Seeking out the

5000 greatest films

in a century of cinema

John Wick


Directed by Chad Stahelski
Produced by Basil Iwanyk, Eva Longoria, Chad Stahelski, David Leitch, and Mike Witherill
Written by Derek Kolstad
With: Keanu Reeves, Michael Nyqvist, Alfie Allen, Willem Dafoe, Dean Winters, Adrianne Palicki, Omer Barnea, Toby Leonard Moore, Daniel Bernhardt, Bridget Moynahan, John Leguizamo, Ian McShane, Bridget Regan, Lance Reddick, and Clarke Peters
Cinematography: Jonathan Sela
Editing: Elísabet Ronaldsdóttir
Music: Tyler Bates and Joel J. Richard
Runtime: 101 min
Release Date: 24 October 2014
Aspect Ratio: 2.35 : 1
Color: Color

Low expectations are the filmgoer’s friend.  When I first heard about John Wick, an action thriller directed by a couple of stunt coordinators and starring Hollywood’s dimmest star, Keanu Reeves, I had no intention of seeing it. But after some good word of mouth and recommendations from a few trusted friends, I decided to give it a go. My expectations remained low because I’ve been convinced to see a lot of terrible movies in this way. So it was a pleasant surprise to find such a competent and stylish picture awaiting me at the multiplex.  John Wick, which tells the story of an ex-hitman (Reeves) who comes out of retirement when the son of his former boss takes away his reasons for living a quiet, normal life, is little more than an excuse for staging multiple action sequences. But first-time director Chad Stahelski makes full use of the opportunity, not only creating some wildly inventive fights, chases, and scenes of gunplay, but also crafting an elegant narrative framework around them. 

Stahelski was Reeves’ stunt double on The Matrix trilogy and the stunt coordinator for dozens of films, like V for Vendetta, The Expendables pictures, and The Hunger Games series. One of John Wick’s main producers (and perhaps its uncredited co-director), David Leitch, also worked extensively in the world of stunts and second unit action directing. But looking back on the extensive list of credits for these two men—Leitch’s work goes back to 1991 where his first major gig was doubling Reeves in Kathryn Bigelow’s cult FBI-undercover-surfer thriller Point Break—nothing in the line up would lead me to expect that they could create exciting action scenes, let alone craft a memorable thriller. I made this presumption because the action/adventure genre has deteriorated so much over the past 20 years due to the reliance on CGI techniques, which have all but removed the laws of physics from action pictures and invariably reduced most Hollywood thrillers to animated cartoons. 

But Stahelski and his team utilize the tricks of modern digital filmmaking to give John Wick’s inventive violence an exaggerated yet well-founded quality. They know how to establish the geography of their characters’ surroundings and continuously surprise us with unexpected, yet tenable details. The film presents an enjoyable blend of cool, controlled grandeur and slick, cheesy elegance, reminiscent of director Michael Mann (Manhunter, Heat, Miami Vice).  Also like Mann, Stahelski and screenwriter Derek Kolstad patiently take the time to set up their world and the characters that inhabit it before they start shooting off the guns and blowing up the cars. Everything that happens in John Wick may be ridiculous—this is a movie involving an extensive subculture of assassins and wealthy criminals who play by agreed-upon rules and hang out in private hotels and nightclubs where everyone knows each other by name, face, and reputation—but it never deviates from its own internal logic.  Occasionally the tone dips too far into self-parody, and Stahelski indulges in too much digital post-production (his excessive use of color grading and the distracting way he animates the subtitles for his Russian villains occasionally makes the otherwise adroit film look like a TV commercial) but these are minor complaints.

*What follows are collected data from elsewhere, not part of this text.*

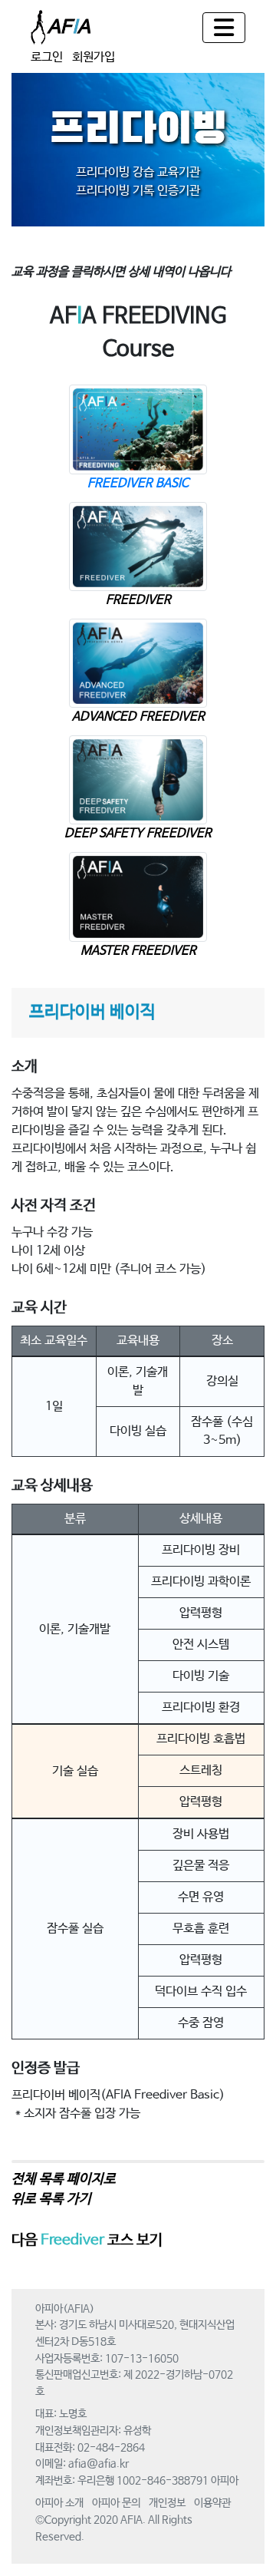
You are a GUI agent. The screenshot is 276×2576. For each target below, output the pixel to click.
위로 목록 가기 (51, 2199)
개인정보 (167, 2503)
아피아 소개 (59, 2503)
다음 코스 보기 (87, 2240)
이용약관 (212, 2503)
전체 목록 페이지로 (64, 2179)
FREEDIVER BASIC (138, 483)
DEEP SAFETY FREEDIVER (138, 833)
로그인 (47, 57)
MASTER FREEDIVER (138, 950)
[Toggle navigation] (223, 27)
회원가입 (93, 57)
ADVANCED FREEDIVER (138, 716)
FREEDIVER (138, 600)
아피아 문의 (116, 2503)
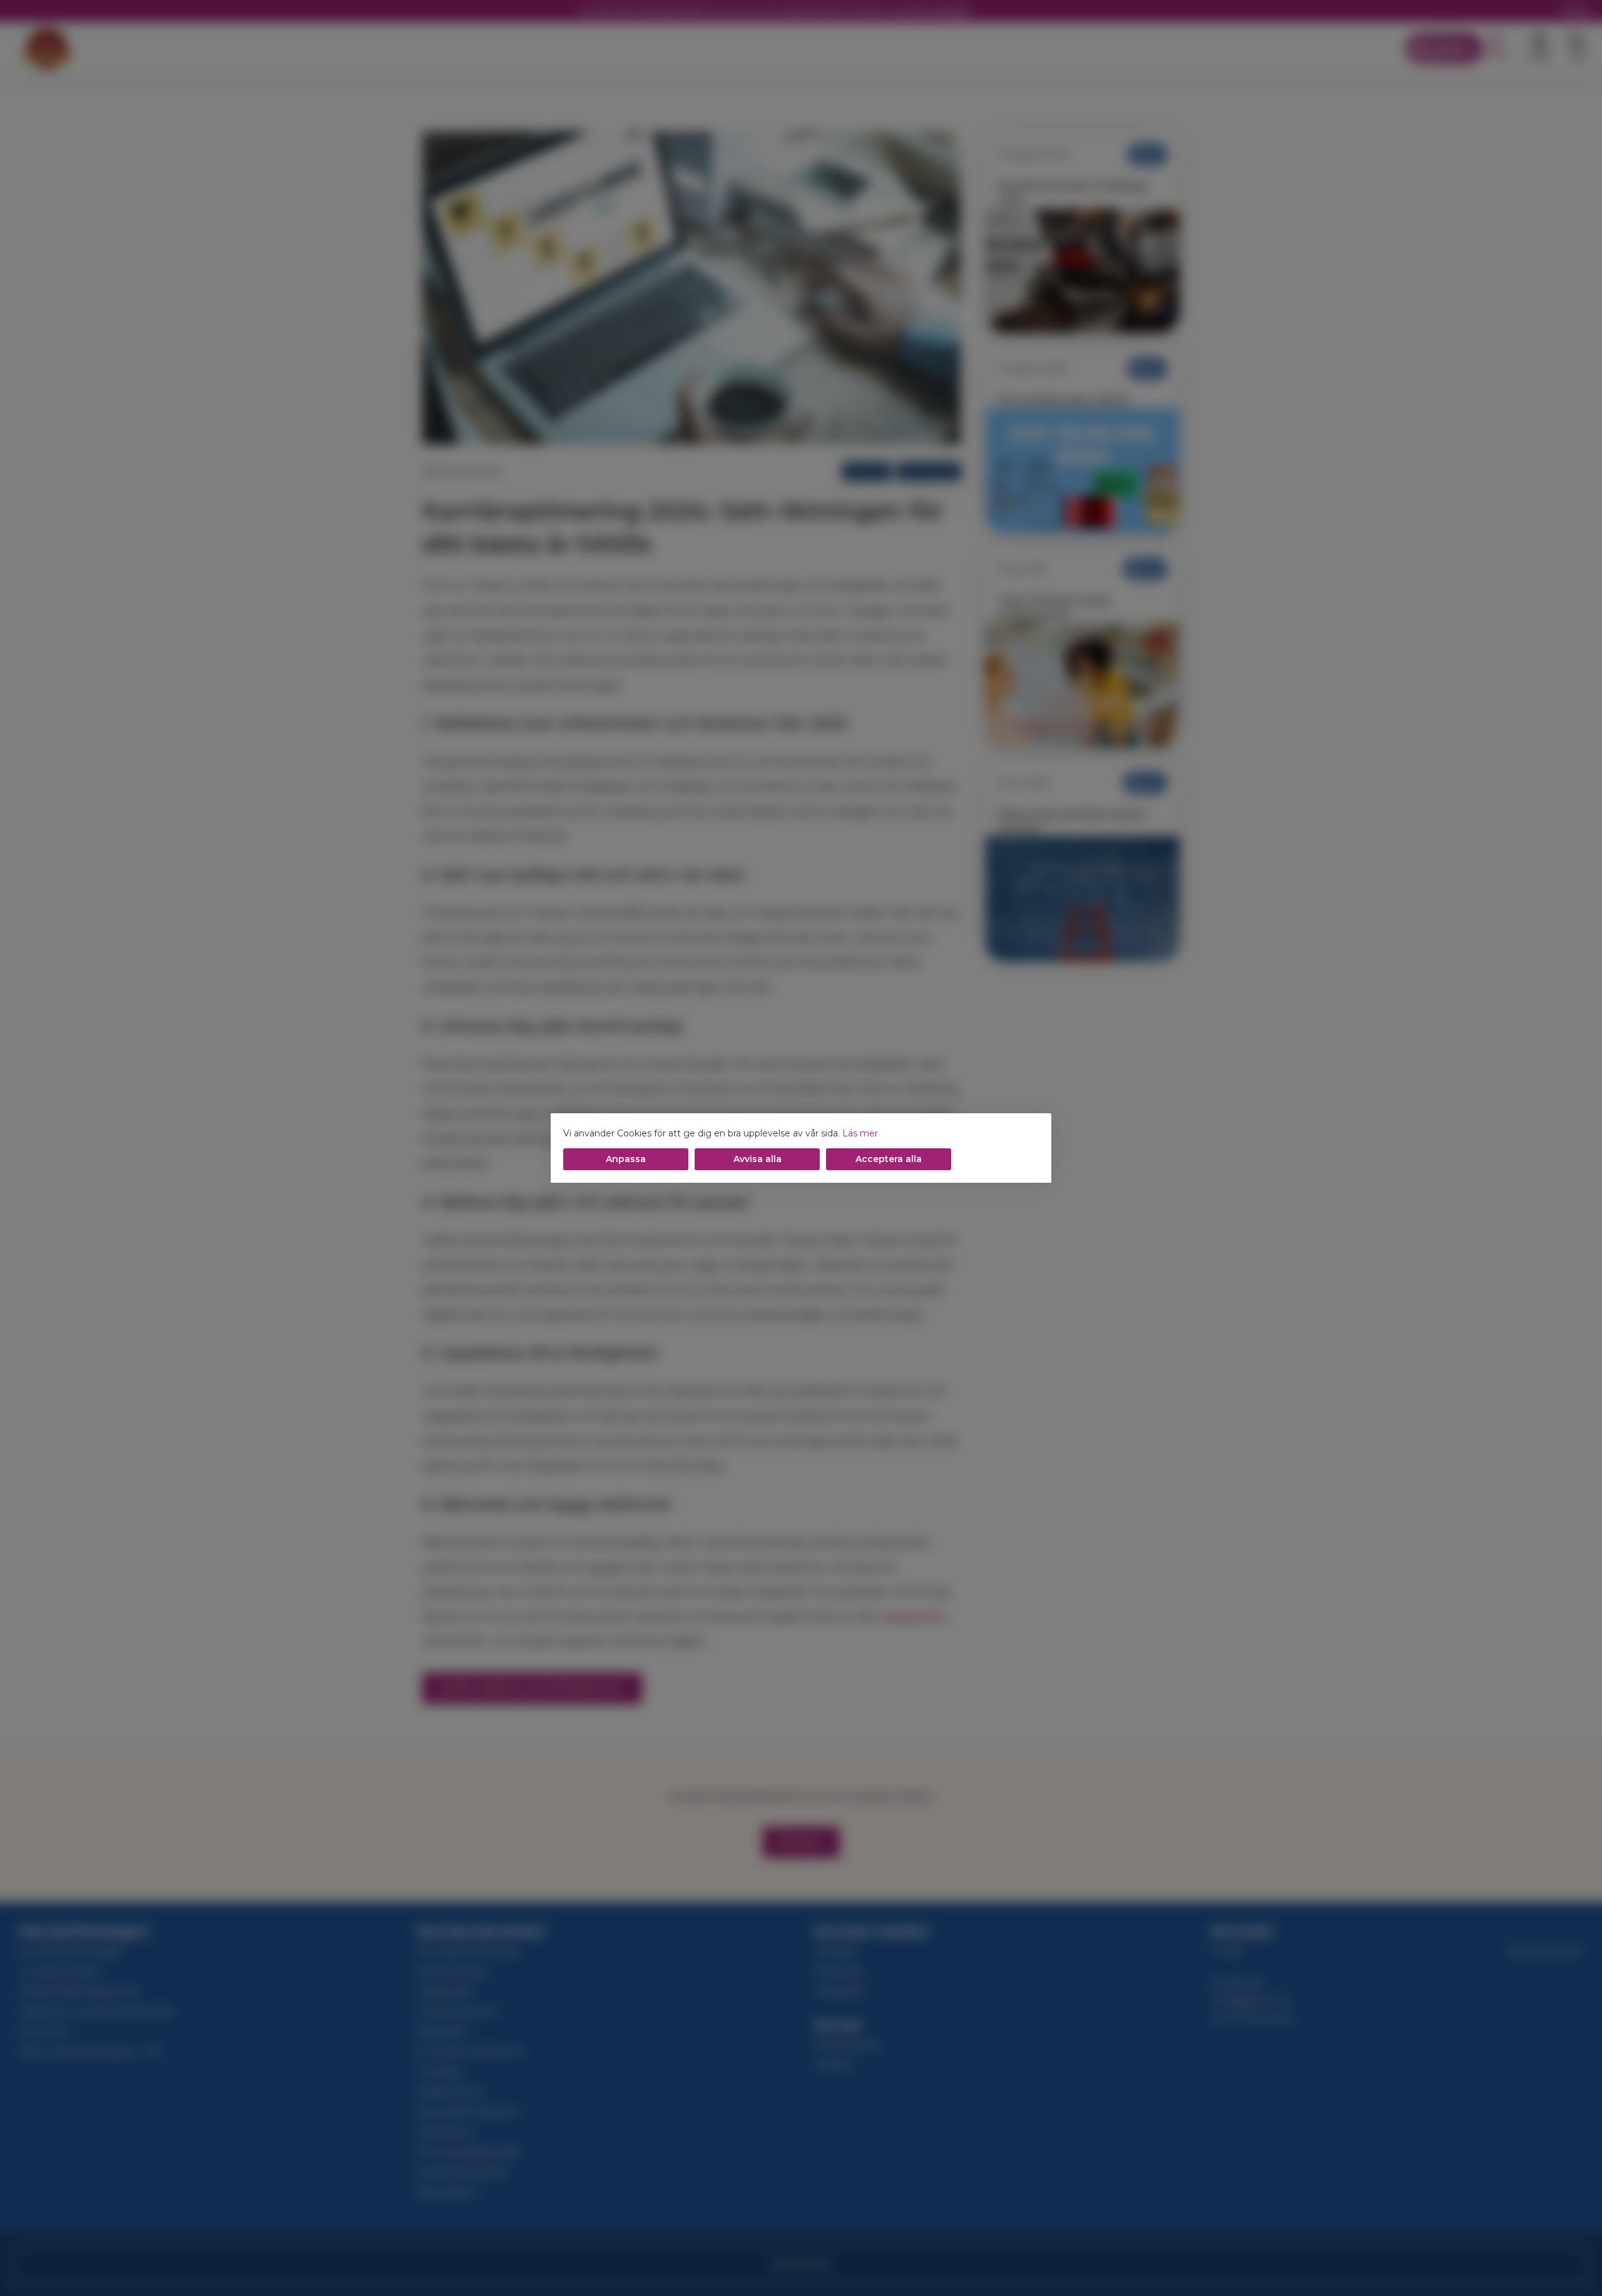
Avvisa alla (757, 1159)
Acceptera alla (888, 1159)
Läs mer (860, 1133)
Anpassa (626, 1159)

A bigger problem is Reeves, who’s never been a credible leading man in anything but extremely broad comedies like Bill and Ted’s Excellent Adventure (1989). As an action hero he possesses neither the winsome world-weary quality of Liam Neeson nor the ageless, inexhaustible energy of Tom Cruise. Unlike Daniel Craig he can’t convey an agile mind working frantically away behind a stoic façade, and unlike Clive Owen he possesses no devilishly humorous undercurrent. Like his younger, more overrated clone, Joseph Gordon-Levitt, he’s not a good enough actor to actually inhabit a character on screen, and can only play himself.  But here again, the filmmakers are adept at working within limits. John Wick is a man of few words, so we don’t have to suffer through much awkward, James-Bond-like banter (which Reeves could never pull off). And after working together on so many films, Stahelski seems to know exactly how to use Reeves’ skills when the guns, knives, and fists come out. Not since Steven Soderbergh’s Haywire (2011)—which starred mixed martial arts star Gina Carano—have I seen such well executed and original fight scenes in such an elegant, well cast, if ultimately silly, picture.